ACTIVITY: After finding the line with "[Compartir] (14, 2564)" in the entries below, retype exactly each line from there through the line with "What to Do After", including that final line.

DATA FOR REVIEW:
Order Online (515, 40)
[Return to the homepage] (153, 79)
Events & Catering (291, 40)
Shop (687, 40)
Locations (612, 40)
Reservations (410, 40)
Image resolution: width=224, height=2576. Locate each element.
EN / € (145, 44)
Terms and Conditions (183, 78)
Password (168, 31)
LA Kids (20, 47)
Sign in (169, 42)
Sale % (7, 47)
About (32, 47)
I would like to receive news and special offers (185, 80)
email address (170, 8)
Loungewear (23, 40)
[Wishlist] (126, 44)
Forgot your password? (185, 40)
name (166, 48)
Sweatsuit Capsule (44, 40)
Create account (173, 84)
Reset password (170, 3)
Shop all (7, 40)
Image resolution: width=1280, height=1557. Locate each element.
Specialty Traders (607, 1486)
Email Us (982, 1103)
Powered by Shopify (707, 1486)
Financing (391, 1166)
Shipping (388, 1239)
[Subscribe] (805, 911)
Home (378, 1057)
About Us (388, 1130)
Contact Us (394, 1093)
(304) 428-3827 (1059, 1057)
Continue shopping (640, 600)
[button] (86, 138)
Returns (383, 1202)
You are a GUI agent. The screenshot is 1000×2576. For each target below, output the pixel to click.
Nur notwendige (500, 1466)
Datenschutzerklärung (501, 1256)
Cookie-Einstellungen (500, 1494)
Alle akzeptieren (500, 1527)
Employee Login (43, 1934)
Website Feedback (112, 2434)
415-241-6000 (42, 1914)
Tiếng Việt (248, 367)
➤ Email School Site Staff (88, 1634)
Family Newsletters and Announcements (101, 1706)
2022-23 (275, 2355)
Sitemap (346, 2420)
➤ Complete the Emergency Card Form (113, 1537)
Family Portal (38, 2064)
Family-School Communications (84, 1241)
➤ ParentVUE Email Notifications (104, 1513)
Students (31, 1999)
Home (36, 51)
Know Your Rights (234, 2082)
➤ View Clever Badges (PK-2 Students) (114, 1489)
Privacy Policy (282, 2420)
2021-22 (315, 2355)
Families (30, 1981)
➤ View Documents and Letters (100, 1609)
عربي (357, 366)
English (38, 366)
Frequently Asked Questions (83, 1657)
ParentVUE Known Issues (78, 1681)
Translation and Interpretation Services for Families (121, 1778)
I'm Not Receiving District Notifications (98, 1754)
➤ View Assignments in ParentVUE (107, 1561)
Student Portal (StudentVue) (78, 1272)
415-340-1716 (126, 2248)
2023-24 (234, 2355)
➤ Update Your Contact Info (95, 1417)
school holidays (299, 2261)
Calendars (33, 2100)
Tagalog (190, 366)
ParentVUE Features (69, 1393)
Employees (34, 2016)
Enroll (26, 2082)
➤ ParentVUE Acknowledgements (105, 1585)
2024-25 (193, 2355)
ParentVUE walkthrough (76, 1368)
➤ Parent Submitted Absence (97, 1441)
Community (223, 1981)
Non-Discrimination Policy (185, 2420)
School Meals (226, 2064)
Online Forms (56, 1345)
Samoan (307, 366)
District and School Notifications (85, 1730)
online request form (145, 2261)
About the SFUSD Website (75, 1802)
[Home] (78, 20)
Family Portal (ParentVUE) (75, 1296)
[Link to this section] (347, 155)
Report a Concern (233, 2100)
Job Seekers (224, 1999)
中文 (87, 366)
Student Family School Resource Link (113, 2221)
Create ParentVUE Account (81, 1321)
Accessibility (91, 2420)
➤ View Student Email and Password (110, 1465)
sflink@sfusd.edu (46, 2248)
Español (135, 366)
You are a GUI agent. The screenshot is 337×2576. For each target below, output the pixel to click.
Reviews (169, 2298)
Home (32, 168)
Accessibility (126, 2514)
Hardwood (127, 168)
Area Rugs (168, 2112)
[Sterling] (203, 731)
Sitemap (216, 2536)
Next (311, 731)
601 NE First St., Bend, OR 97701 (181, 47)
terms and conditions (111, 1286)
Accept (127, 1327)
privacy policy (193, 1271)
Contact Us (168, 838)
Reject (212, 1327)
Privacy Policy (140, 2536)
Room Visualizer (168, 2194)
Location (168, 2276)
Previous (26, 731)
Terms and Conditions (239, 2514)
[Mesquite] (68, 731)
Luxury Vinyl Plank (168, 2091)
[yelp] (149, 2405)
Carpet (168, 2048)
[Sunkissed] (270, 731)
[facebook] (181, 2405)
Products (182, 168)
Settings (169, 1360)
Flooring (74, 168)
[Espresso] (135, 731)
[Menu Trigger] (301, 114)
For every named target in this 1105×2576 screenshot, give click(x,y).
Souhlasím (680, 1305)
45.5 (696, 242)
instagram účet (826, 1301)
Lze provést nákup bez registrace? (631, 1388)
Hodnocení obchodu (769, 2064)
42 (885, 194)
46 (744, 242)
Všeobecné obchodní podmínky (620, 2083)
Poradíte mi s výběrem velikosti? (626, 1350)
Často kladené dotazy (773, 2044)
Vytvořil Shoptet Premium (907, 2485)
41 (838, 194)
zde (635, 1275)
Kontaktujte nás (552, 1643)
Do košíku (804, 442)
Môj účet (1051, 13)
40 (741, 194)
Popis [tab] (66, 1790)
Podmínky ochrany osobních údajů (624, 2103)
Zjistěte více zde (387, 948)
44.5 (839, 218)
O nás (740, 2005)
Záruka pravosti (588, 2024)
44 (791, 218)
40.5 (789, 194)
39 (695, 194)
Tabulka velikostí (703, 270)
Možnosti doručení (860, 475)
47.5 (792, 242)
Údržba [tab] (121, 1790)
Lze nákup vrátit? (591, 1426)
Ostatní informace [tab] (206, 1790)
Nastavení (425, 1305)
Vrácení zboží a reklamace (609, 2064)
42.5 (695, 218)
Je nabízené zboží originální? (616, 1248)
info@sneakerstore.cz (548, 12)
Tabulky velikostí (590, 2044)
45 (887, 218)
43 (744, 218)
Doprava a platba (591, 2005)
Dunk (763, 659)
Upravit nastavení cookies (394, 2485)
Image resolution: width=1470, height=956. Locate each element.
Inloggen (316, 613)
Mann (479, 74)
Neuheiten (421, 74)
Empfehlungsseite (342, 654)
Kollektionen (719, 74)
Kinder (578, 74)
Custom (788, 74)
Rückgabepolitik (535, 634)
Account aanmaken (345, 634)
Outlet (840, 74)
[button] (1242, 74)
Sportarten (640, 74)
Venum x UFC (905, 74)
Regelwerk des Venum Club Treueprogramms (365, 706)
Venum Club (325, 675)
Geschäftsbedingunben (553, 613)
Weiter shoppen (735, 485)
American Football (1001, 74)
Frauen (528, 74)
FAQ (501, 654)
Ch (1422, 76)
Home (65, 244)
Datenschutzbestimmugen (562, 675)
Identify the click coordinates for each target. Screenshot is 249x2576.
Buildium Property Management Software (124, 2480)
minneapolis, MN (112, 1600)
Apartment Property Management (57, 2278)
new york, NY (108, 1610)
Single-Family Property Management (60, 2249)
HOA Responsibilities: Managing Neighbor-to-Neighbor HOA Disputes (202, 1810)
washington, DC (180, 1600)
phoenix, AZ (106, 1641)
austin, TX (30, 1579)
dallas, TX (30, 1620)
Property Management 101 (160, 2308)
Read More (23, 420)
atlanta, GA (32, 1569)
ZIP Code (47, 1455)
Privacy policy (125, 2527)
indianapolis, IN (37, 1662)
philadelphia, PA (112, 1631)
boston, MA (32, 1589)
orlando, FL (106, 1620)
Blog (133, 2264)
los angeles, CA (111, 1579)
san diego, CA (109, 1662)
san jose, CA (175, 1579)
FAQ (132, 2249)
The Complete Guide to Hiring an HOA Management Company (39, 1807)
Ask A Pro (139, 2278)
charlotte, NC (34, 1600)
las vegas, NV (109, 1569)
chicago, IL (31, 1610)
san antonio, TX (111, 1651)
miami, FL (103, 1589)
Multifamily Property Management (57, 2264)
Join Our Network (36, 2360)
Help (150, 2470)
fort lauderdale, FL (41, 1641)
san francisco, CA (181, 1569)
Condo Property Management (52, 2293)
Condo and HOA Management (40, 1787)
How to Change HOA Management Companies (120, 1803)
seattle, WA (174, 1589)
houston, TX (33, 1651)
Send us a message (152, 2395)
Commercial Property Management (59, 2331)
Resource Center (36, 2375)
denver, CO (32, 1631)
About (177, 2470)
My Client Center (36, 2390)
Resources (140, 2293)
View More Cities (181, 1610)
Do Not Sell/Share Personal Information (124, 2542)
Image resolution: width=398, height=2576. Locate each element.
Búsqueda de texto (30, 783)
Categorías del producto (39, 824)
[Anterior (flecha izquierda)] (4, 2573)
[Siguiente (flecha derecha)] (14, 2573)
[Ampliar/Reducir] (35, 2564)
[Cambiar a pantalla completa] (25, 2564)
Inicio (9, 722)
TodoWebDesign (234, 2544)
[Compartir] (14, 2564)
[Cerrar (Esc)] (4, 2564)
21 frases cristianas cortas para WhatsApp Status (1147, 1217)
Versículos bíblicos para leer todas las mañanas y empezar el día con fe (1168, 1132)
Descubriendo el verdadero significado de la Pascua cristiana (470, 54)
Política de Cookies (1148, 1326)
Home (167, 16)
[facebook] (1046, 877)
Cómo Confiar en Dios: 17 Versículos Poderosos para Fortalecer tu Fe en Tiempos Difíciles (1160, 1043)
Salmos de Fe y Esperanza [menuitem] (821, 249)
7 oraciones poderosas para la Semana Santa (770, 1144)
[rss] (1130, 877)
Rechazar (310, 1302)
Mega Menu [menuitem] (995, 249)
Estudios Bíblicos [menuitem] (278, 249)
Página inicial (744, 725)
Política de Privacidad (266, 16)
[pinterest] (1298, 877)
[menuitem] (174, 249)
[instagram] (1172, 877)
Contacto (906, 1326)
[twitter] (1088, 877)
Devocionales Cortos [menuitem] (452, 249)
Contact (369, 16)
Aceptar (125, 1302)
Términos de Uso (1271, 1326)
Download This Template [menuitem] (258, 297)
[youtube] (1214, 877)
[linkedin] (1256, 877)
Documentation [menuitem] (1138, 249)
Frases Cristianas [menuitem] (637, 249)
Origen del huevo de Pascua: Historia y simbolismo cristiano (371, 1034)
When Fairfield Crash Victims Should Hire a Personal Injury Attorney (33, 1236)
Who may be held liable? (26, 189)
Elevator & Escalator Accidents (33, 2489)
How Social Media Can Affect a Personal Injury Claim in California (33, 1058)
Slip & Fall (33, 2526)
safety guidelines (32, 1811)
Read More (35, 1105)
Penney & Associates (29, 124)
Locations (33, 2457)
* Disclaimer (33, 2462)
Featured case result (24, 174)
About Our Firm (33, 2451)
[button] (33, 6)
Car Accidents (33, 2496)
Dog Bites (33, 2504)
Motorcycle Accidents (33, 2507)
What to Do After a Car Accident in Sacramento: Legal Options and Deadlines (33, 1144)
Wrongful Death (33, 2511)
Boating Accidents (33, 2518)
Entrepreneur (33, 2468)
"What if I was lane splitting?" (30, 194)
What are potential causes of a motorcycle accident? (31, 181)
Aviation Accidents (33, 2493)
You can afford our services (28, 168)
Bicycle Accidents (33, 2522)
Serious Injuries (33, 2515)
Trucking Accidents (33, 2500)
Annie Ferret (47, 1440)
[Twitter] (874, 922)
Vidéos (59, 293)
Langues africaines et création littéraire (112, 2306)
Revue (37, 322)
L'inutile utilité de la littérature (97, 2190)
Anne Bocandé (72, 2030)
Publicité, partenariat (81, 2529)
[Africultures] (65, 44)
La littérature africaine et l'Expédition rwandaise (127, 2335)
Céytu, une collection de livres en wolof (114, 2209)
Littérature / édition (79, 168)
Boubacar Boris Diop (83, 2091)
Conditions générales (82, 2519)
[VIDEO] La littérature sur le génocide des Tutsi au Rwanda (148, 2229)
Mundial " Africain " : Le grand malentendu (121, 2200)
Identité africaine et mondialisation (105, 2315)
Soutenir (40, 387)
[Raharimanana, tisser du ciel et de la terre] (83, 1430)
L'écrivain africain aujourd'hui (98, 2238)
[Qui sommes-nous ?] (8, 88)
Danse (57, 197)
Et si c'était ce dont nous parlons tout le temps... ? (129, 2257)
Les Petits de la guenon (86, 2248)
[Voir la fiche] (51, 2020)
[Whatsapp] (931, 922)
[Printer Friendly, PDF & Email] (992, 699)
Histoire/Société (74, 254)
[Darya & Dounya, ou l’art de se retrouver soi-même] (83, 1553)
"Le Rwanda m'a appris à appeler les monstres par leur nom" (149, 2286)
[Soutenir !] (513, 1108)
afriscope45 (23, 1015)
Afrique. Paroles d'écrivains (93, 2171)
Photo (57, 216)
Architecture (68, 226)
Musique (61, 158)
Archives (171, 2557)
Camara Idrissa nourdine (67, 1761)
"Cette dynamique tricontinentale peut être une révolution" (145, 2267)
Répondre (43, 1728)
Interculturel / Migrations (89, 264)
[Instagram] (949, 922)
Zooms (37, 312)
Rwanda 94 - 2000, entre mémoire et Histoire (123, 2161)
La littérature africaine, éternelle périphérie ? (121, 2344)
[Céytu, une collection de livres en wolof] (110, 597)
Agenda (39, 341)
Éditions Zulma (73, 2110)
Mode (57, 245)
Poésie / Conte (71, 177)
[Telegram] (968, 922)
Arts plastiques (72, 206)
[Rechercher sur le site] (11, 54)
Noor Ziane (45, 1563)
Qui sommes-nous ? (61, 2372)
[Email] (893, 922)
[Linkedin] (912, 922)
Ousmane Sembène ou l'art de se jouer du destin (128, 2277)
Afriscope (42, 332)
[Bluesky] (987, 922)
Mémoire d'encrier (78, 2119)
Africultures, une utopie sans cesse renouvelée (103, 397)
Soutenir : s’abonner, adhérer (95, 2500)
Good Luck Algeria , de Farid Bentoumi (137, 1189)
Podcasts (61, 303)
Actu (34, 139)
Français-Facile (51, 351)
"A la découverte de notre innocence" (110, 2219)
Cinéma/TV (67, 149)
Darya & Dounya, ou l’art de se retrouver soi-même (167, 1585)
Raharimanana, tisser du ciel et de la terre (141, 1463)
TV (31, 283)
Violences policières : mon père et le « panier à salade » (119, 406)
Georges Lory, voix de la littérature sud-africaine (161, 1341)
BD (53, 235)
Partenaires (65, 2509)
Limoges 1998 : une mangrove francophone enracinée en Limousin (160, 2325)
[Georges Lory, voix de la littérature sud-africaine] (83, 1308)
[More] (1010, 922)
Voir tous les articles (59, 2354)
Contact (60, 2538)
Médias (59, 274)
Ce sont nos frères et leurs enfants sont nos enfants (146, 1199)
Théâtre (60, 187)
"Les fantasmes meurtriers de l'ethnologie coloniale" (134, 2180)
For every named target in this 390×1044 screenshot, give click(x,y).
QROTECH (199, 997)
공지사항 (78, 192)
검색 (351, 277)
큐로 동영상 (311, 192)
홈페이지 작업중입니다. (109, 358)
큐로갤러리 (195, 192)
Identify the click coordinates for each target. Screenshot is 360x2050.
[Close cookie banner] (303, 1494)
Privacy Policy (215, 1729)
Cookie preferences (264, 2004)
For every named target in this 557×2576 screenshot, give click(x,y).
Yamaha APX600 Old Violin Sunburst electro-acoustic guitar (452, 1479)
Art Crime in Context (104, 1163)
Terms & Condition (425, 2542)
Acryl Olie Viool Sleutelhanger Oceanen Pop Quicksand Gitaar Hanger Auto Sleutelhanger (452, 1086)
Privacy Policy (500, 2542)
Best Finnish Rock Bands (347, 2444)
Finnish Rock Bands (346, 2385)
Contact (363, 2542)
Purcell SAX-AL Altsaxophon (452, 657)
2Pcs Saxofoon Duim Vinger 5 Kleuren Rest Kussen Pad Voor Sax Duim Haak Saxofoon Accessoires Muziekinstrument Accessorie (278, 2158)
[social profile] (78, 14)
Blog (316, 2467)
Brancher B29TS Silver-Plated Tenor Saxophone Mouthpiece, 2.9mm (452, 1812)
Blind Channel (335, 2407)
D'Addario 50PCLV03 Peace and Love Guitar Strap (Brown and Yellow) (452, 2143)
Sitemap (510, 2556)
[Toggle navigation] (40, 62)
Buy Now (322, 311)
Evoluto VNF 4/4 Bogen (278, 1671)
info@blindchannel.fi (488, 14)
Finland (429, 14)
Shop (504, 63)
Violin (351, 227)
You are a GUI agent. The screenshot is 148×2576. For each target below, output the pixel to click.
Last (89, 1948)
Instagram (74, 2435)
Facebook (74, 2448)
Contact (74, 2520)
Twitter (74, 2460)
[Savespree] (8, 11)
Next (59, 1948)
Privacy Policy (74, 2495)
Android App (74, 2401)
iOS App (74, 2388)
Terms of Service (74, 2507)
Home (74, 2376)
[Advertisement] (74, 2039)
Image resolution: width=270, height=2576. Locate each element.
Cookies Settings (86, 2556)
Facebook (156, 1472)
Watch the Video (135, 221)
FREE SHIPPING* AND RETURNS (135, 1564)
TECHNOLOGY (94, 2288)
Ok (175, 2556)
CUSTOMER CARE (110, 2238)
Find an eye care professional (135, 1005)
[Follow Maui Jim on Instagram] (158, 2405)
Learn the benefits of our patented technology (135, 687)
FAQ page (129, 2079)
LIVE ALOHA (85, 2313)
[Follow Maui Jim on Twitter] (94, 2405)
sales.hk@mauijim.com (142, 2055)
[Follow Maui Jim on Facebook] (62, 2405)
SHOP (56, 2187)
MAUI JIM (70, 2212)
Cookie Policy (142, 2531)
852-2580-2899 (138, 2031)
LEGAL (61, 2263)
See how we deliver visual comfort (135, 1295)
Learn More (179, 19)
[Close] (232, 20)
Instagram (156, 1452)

OUTPUT BELOW:
[Compartir] (14, 2564)
[Cerrar (Esc)] (4, 2564)
21 frases cristianas cortas para WhatsApp Status (1147, 1217)
Versículos bíblicos para leer todas las mañanas y empezar el día con fe (1168, 1132)
Descubriendo el verdadero significado de la Pascua cristiana (470, 54)
Política de Cookies (1148, 1326)
Home (167, 16)
[facebook] (1046, 877)
Cómo Confiar en Dios: 17 Versículos Poderosos para Fortalecer tu Fe en Tiempos Difíciles (1160, 1043)
Salmos de Fe y Esperanza [menuitem] (821, 249)
7 oraciones poderosas para la Semana Santa (770, 1144)
[rss] (1130, 877)
Rechazar (310, 1302)
Mega Menu [menuitem] (995, 249)
Estudios Bíblicos [menuitem] (278, 249)
Página inicial (744, 725)
Política de Privacidad (266, 16)
[pinterest] (1298, 877)
[menuitem] (174, 249)
[instagram] (1172, 877)
Contacto (906, 1326)
[twitter] (1088, 877)
Devocionales Cortos [menuitem] (452, 249)
Contact (369, 16)
Aceptar (125, 1302)
Términos de Uso (1271, 1326)
Download This Template [menuitem] (258, 297)
[youtube] (1214, 877)
[linkedin] (1256, 877)
Documentation [menuitem] (1138, 249)
Frases Cristianas [menuitem] (637, 249)
Origen del huevo de Pascua: Historia y simbolismo cristiano (371, 1034)
When Fairfield Crash Victims Should Hire a Personal Injury Attorney (33, 1236)
Who may be held liable? (26, 189)
Elevator & Escalator Accidents (33, 2489)
How Social Media Can Affect a Personal Injury Claim in California (33, 1058)
Slip & Fall (33, 2526)
safety guidelines (32, 1811)
Read More (35, 1105)
Penney & Associates (29, 124)
Locations (33, 2457)
* Disclaimer (33, 2462)
Featured case result (24, 174)
About Our Firm (33, 2451)
[button] (33, 6)
Car Accidents (33, 2496)
Dog Bites (33, 2504)
Motorcycle Accidents (33, 2507)
What to Do After a Car Accident in Sacramento: Legal Options and Deadlines (33, 1144)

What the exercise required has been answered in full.